Mr. President:
To paraphrase Kenny The Dee's recent Diary Entry, I couldn't be more pleased that you were elected President. You can communicate effectively, have a sustainable vision for our country, and are willing to listen to and cultivate both progessive and conservative initiatives alike as long as they meet the litmus test of "functional". And, as though I don't agree with every action you've taken, I'm very pleased overall with the direction our country seems to be headed in.
Except in one, major functional area: Health Care.
I spent a lot of time on whitehouse.gov today preparing to listen to your online web-town-hall "experiement." I hope it's an experiment you repeat because I think it went very well. It is a good opportunity for you to get out of the bubble (or us to break into it) that so typically surrounds most elected officials, the President included.
In that time, I found an interesting piece of information -- that, although you tout HealthCare reform as one of your big four priorities, along with economic recovery, energy, and education, you still haven't filled your HHS cabinet post. There's neither a confirmed or proposed candidate listed. For it being such a major priority, it's pretty inexcusable that you haven't filled that slot yet, don't you think? I mean, we've managed to fill everything else, even the ones that aren't in your "big-4" priority list. We need someone other than you in a role that can fight for healthcare reform 24/7/365. You're doing a great job but you have a lot of other things on your plate, and this is too important a fight to only devote 25% (or less) attention to.
And everyone -- including you -- recognizes the importance of this battle(with another quote from KennyTheDee):
And the number one item on my wishlist, universal health care, got a strangely unconvincing answer from you in your digital town hall meeting on 3/26/09. I don't have a transcript in front of me, but it seems to me I heard you say that we couldn't have single-payer because, at least in part, some people aren't used to that, that they're used to getting insurance through their employer or in some other way. Well, Mr. President, we're used to a lot of things that don't work, and for more and more Americans getting health insurance from their employer is becoming one of these things.
Kenny is right. You didn't answer that question very well -- but you answered many of them extremely well, including the very last web question from the 3 kent-state students about education. From The National Post:
12:14 p.m.: Kent State Univeristy students in a cutesy video, hey man what about higher education? Obama talks about giving student loans directly to students, instead of letting banks and other middlemen make cash off the administration of same.

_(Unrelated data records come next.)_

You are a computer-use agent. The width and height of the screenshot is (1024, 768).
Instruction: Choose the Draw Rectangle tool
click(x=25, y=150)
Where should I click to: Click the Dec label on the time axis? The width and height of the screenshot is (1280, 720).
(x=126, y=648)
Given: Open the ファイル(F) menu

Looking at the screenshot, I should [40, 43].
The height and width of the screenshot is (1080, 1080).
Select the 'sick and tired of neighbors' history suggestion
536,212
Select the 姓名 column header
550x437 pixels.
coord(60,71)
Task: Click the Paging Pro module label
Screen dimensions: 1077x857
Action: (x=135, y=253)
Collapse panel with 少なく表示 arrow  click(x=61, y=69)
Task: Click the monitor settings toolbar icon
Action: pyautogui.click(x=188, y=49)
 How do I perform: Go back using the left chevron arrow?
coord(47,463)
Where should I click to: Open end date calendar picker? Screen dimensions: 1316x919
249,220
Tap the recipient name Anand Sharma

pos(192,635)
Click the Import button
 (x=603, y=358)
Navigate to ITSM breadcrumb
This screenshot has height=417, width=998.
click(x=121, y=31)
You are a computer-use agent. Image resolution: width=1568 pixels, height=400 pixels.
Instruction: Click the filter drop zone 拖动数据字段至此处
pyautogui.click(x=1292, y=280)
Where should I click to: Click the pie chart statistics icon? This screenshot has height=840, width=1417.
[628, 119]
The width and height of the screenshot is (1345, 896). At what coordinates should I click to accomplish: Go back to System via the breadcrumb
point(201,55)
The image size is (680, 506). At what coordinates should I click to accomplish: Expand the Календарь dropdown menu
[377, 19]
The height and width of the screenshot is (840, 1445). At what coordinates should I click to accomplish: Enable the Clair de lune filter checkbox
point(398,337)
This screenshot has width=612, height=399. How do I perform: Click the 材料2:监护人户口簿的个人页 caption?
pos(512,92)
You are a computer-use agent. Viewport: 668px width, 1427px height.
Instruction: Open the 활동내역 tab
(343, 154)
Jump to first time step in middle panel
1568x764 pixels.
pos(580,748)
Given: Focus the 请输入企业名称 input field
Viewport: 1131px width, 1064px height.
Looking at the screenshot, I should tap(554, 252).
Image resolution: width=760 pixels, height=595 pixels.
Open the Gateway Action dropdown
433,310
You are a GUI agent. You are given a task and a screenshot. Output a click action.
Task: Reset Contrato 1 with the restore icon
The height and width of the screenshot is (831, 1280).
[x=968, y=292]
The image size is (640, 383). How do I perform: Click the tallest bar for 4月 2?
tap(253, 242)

Mr. President, in your answer you said that it was unconsciable that we pay let banks make billions off of loans that essentially are made by the Government (since we guarantee them) when we could simply make the loans directly. Why is that solution not an adequate one for healthcare? After all:
- It would be no more difficult for students to get their loans from the government directly than it would be for employees to get their healthcare from the government directly. Many already do and the infrastructure is in place for both.
- If it is unreasonable to have a bank mediate in the case of student loans, why would we tolerate the "legacy" of insurance companies, who have an even more active role in mediating our healthcare system?
- If the government is going to back student loans, and make the profits off of of them that would otherwise go to banks (or simply make more of them available to more people in lieu of "profits", wouldn't it make sense to back health insurance and make the profits (or offer better coverage to more people) off that directly as well? Last I checked we have a huge deficit and insurance companies haven't performed too badly in bottom-line results.
I know you won't read this, but I suspect that, if you keep doing what you did today, the bubble will eventually burst enough that you hear others like-minded to me -- like Gov. Dean (MD) and Dr. Richter and the many thousands of others who believe sincerely that this is the way to go.
Maybe you're right -- we have to do this incrementally because there are 41 3-year-olds in Congress holding things up. But you have the right thought process. It's why we elected you (Frankly, it's nice to have a president with ANY thought process). But you promised to do ideas that work. I think if you have a thought that works to make a government service like student loans more available to those in need, it's not a huge leap to apply that same logic to healthcare.